• TASK INSTRUCTIONS: Find the word "will" below. Copy each line that has it.

• THE RECORDS:
= Beginning of Section =
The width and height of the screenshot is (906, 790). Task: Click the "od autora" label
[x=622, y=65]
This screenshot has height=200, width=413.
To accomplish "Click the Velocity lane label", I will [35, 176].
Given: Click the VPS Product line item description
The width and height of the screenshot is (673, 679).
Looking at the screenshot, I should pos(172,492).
= End of Section =
= Beginning of Section =
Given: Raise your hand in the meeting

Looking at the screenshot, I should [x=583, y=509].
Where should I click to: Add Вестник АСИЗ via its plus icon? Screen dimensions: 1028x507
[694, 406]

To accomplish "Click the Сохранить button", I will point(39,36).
= End of Section =
= Beginning of Section =
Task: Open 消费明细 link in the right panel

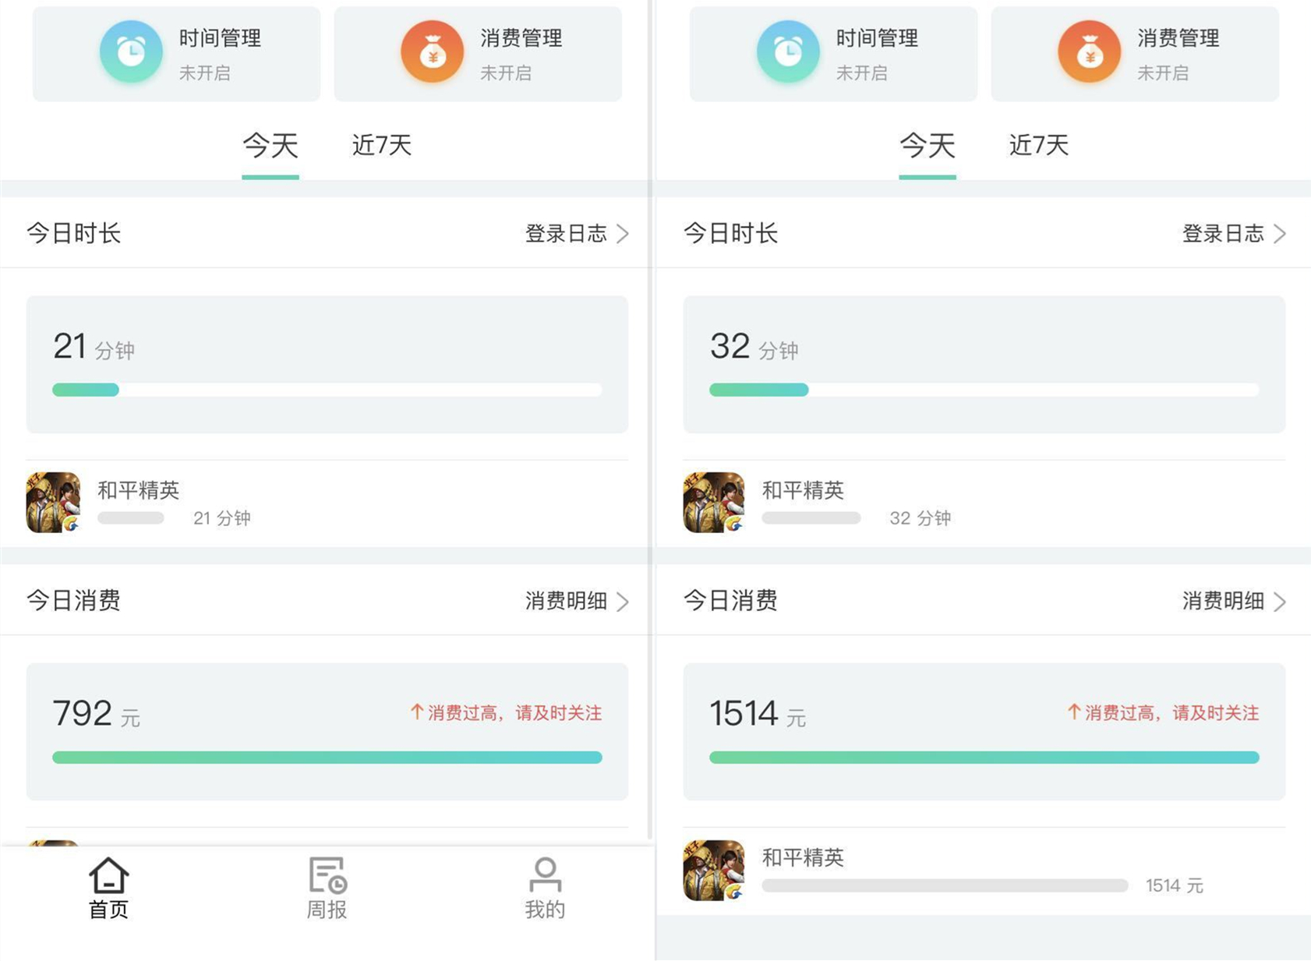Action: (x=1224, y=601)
= End of Section =
• ANSWER BOX:
To accomplish "Click the Velocity lane label", I will [35, 176].
To accomplish "Click the Сохранить button", I will point(39,36).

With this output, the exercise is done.